The solemn “environmental issues” are aroused by a lot of CDE, which has made the Chinese government realize in recent years that it must formulate a series of environmental policies to promote the CED (Costanza et al., 2014; Wen and Shao, 2019; Nan et al., 2019; Wu and Han, 2020). Therefore, “the central and local governments at all levels actively expand the investment in CED” (Zeng et al., 2018; Li et al., 2019; Tian et al., 2019), “rapidly increasing from 8.15 billion RMB yuan in 2008 to 59.506 billion RMB yuan in 2016, with an average annual growth rate of 28.2%” (“National Bureau of Statistics of China,” 2008–2016). Therefore, the clean energy (CE) industry has been developed rapidly. “China has a vast territory, and there are significant differences in the industrial structure, resource endowment, technological level, and urbanization level of various regions” (Miao et al., 2019). Hence “there are also significant differences in economic growth and CDE in China’s eastern, central and western regions” (Lu and Xu, 2019; Wang and Wang, 2019; Nie et al., 2019). “The per capita GDP of the eastern region was 38370.4 RMB yuan, while the per capita GDP of central and western regions were, respectively, 19,348.7 RMB yuan and 18,314.5 RMB yuan from 1997 to 2016; the industrial added value in the eastern, central, and western regions accounted for 43.7%, 40.4%, and 41.8% of GDP from 1997 to 2016, respectively; the CDE in China’s eastern, central, and western regions were, respectively, 348 million tons, 268 million tons, and 183 million tons from 1997 to 2016” (“National Bureau of Statistics of China,” 1979–2016). If these differences are ignored, it is challenging to employ the outcomes drawn at the macroscopic level to different regions.

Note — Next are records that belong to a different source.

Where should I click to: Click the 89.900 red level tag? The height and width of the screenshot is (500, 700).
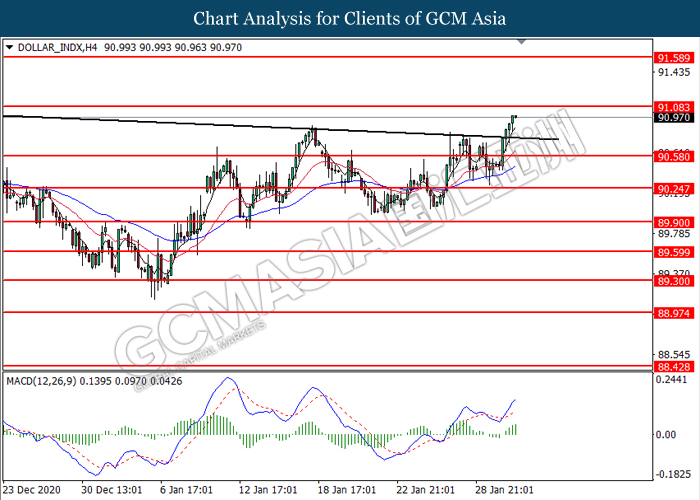[673, 222]
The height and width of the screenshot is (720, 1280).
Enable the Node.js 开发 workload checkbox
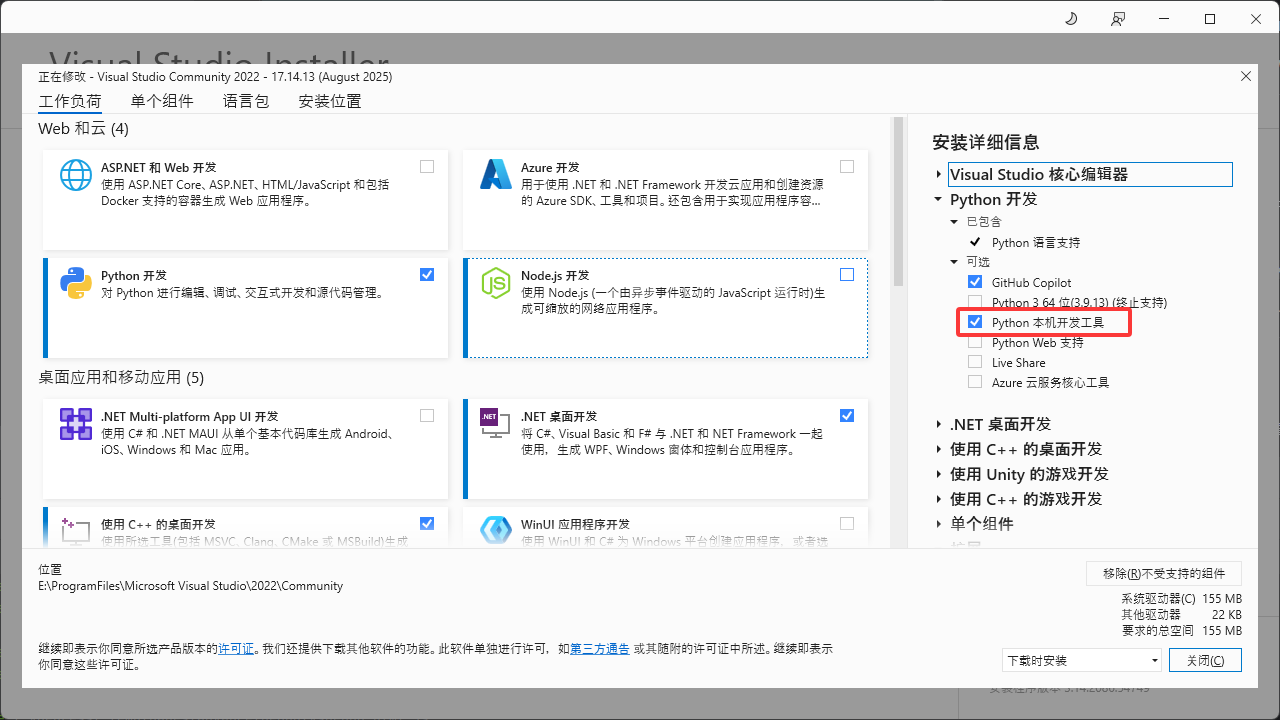click(x=847, y=275)
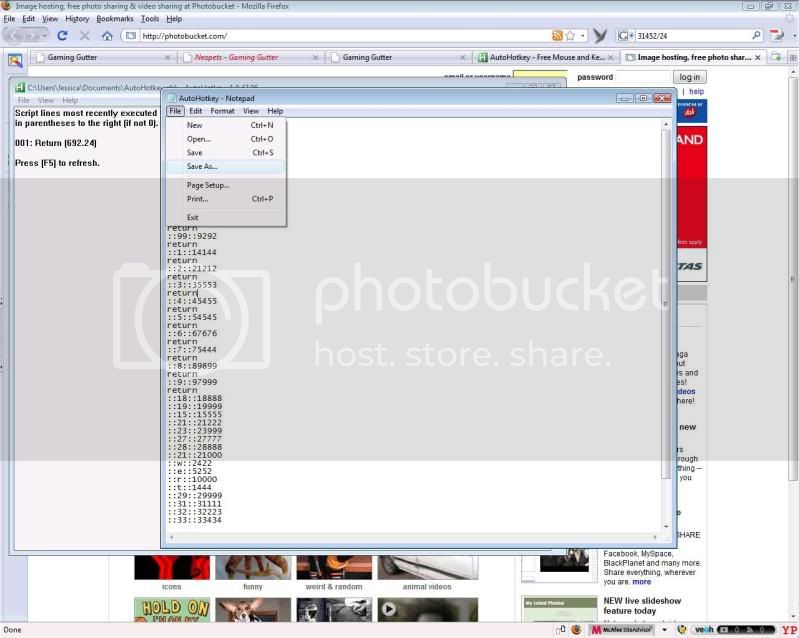
Task: Click the RSS feed icon in address bar
Action: point(557,35)
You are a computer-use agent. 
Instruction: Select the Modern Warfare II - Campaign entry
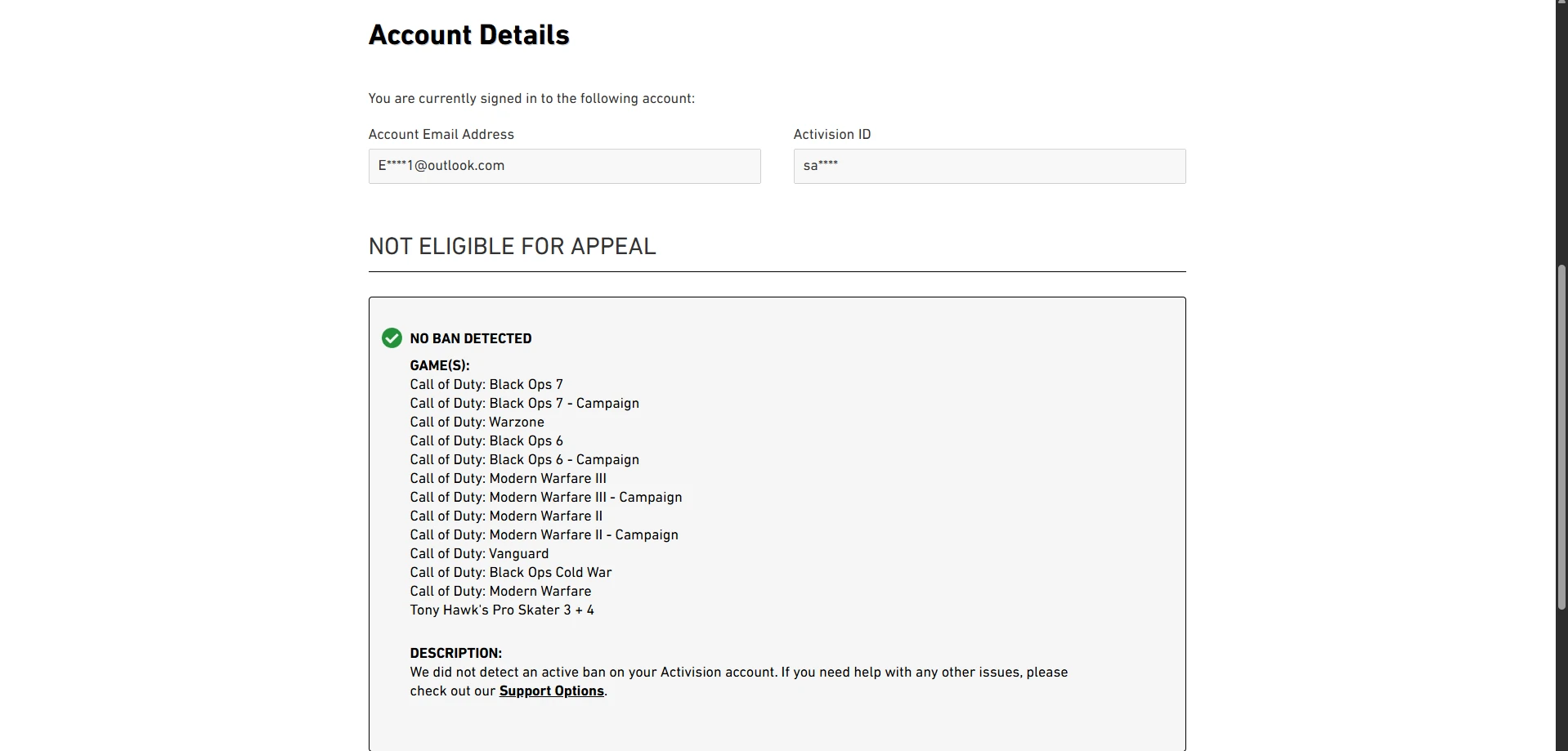[544, 534]
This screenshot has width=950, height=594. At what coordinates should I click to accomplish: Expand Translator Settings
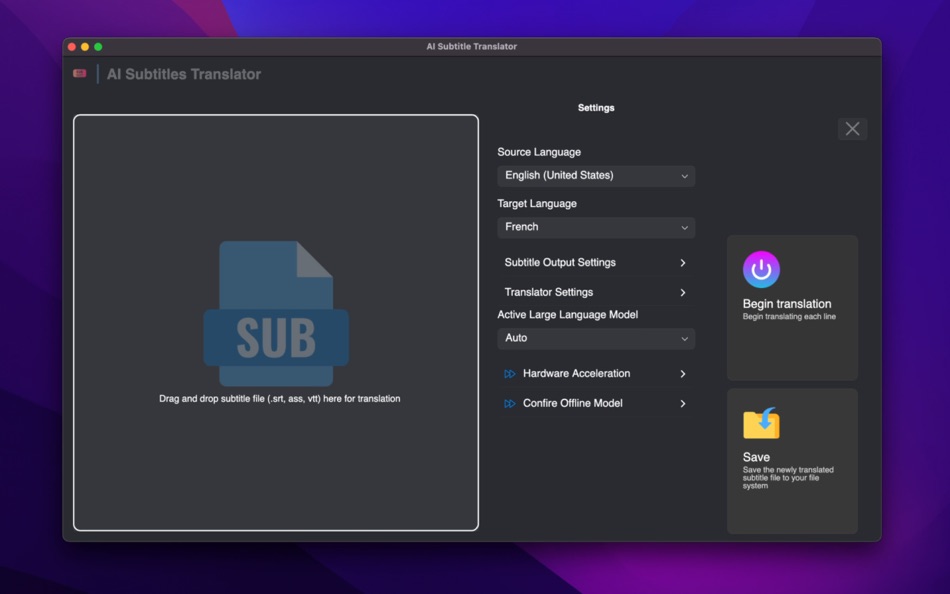[x=595, y=292]
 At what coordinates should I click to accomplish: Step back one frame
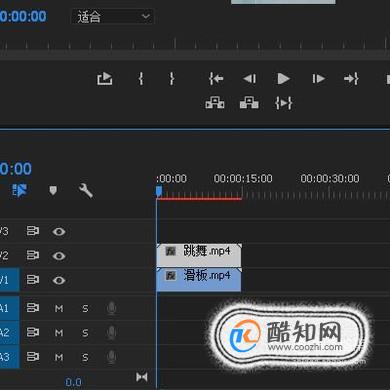[x=250, y=79]
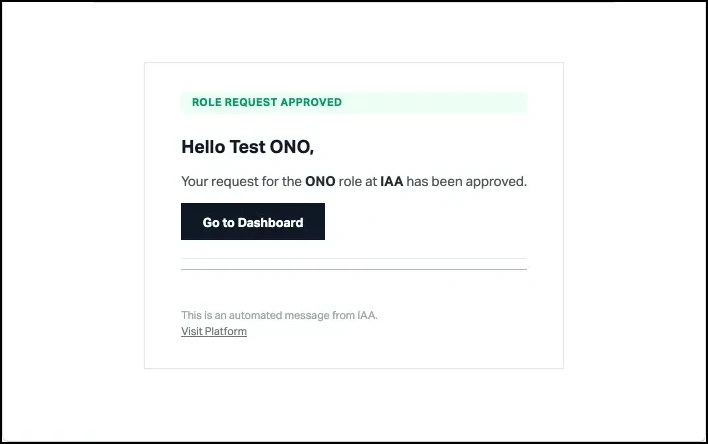The image size is (708, 444).
Task: Click the word 'role' in the approval sentence
Action: (x=352, y=182)
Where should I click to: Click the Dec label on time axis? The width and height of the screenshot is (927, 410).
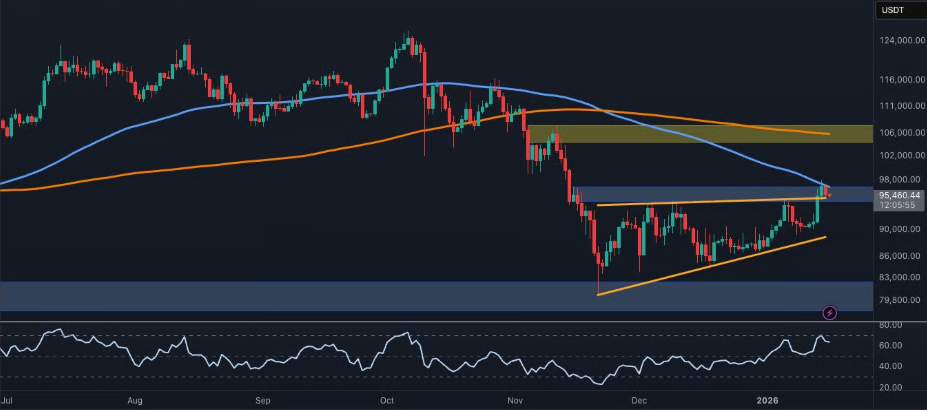pyautogui.click(x=637, y=400)
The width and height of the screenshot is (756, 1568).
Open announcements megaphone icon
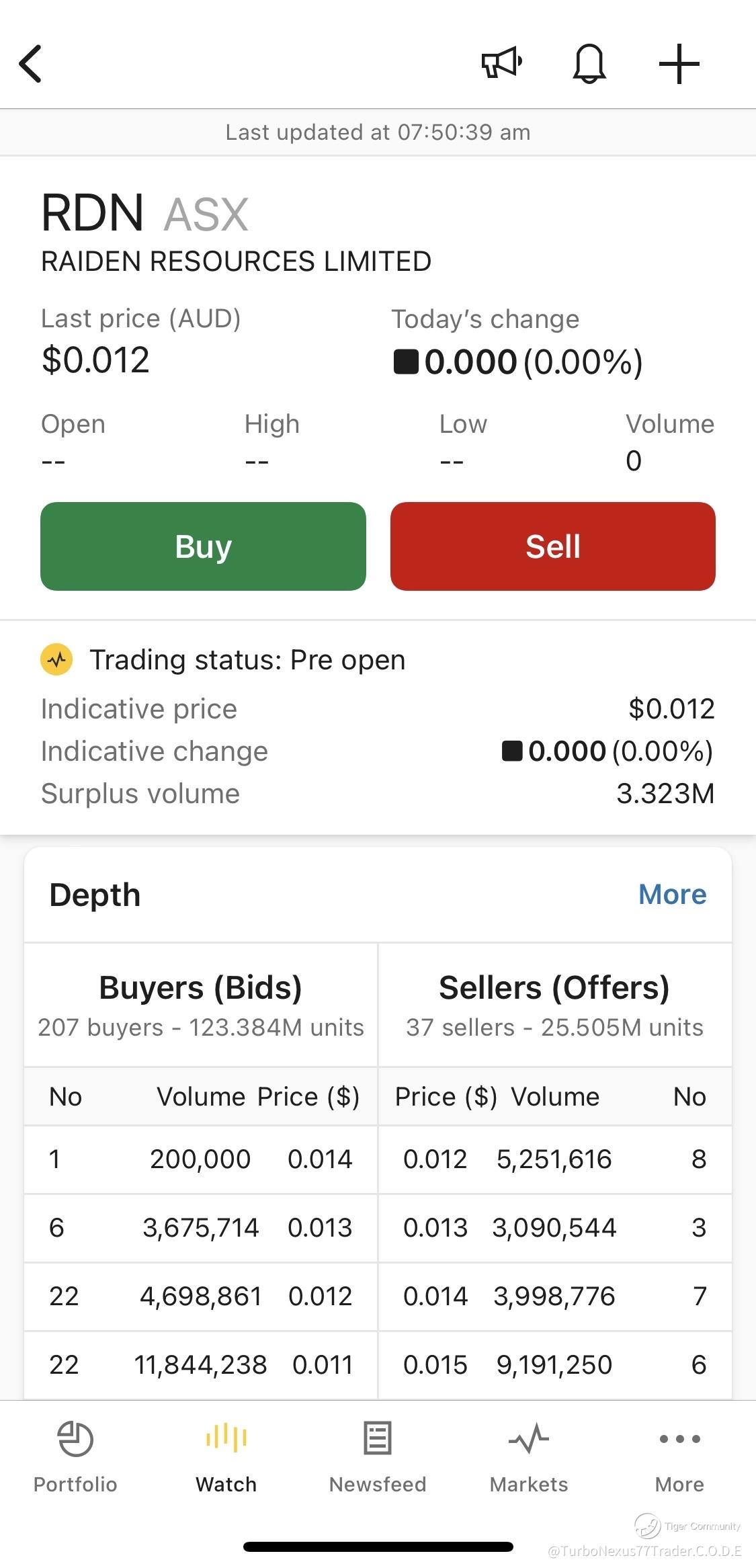click(x=501, y=63)
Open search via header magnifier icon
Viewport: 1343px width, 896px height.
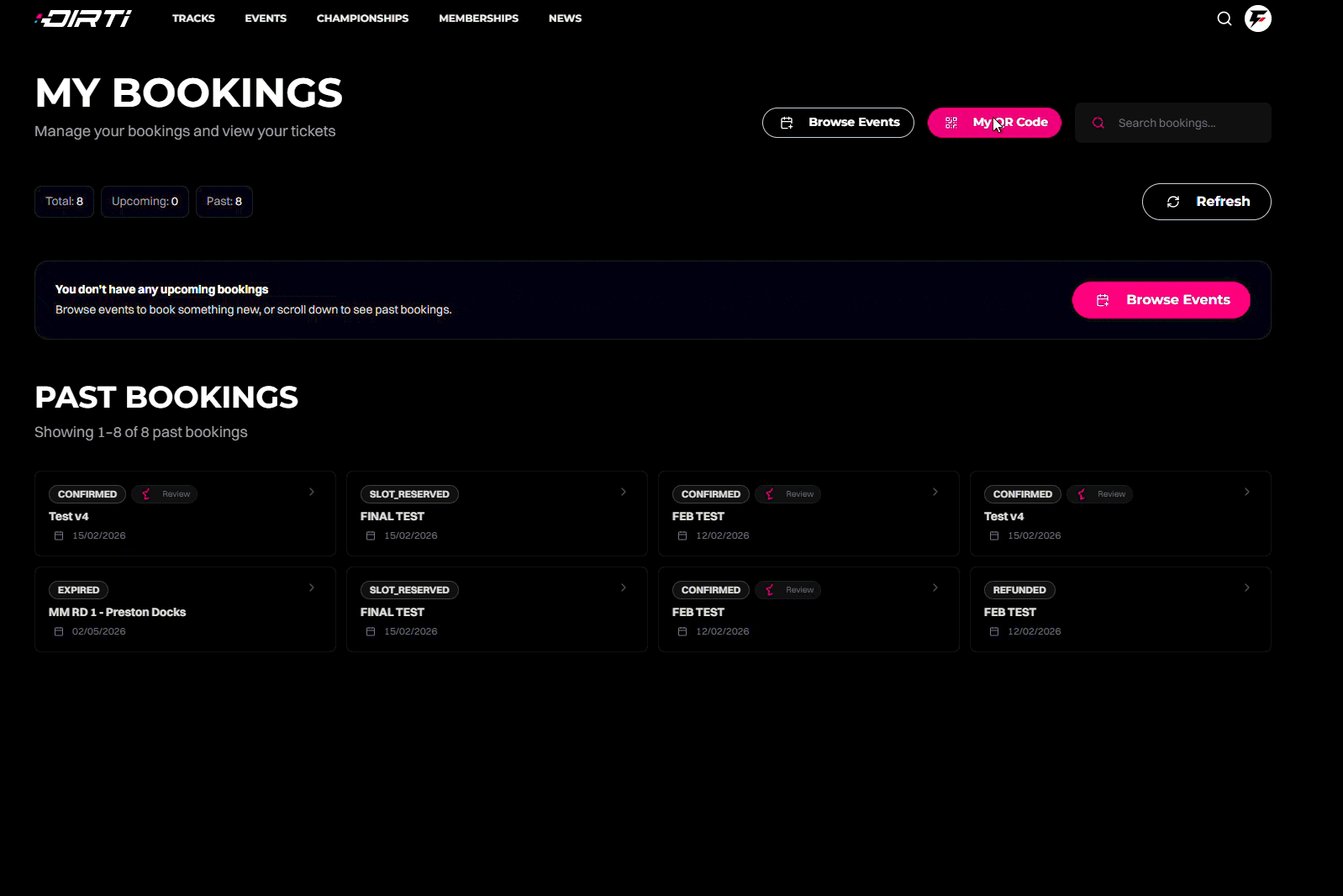pyautogui.click(x=1224, y=18)
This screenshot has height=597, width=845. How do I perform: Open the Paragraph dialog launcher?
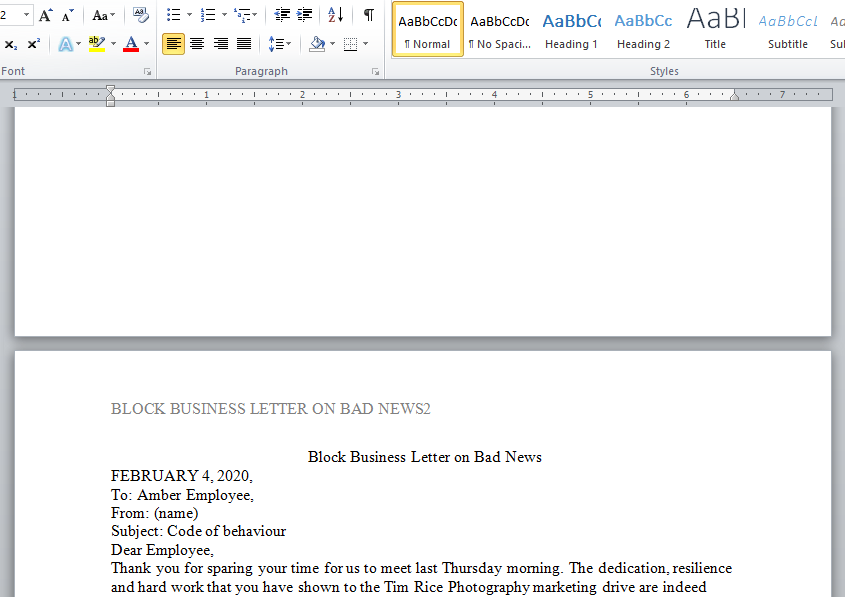pos(376,72)
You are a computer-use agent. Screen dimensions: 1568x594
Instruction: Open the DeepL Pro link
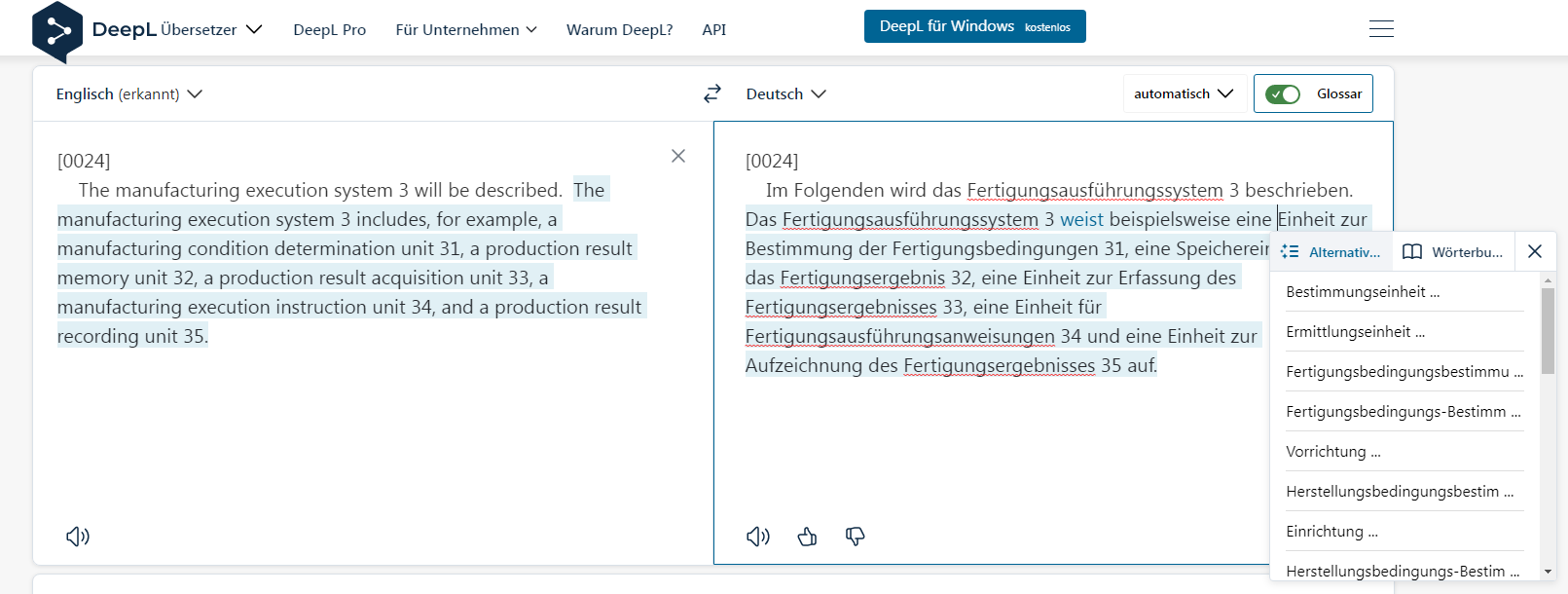point(330,30)
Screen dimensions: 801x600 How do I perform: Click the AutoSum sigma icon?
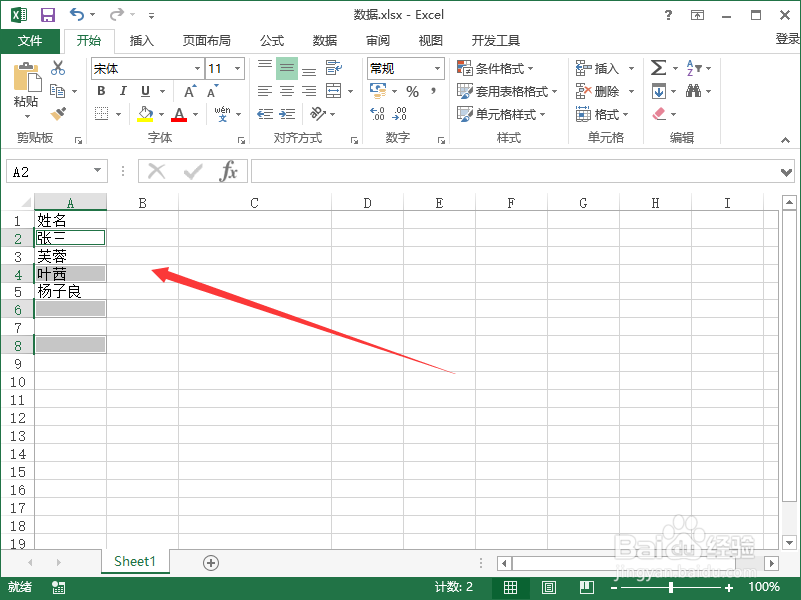coord(660,68)
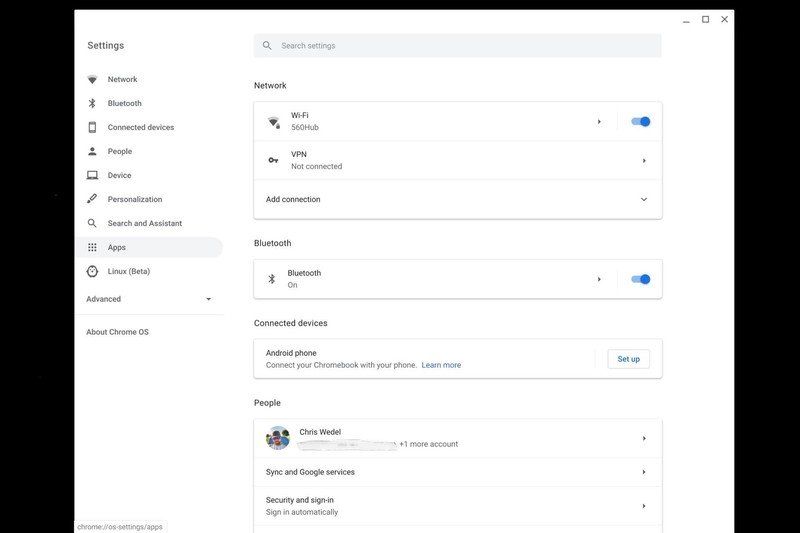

Existing research deficiencies to be remedied, this article employs “a non-parametric additive regression model” at the provincial level to study the impact of CED sources on the CDE and economic growth. Therefore, it is essential to further investigate the effect of the growth of CE sources on the CDE and economic growth from the regional disparity.

Literature review

CDE can meet economic growth demand, reduce CDE, and improve the industrial structure, and realize sustainable economic growth. Therefore, a growing number of researches focus on the CED.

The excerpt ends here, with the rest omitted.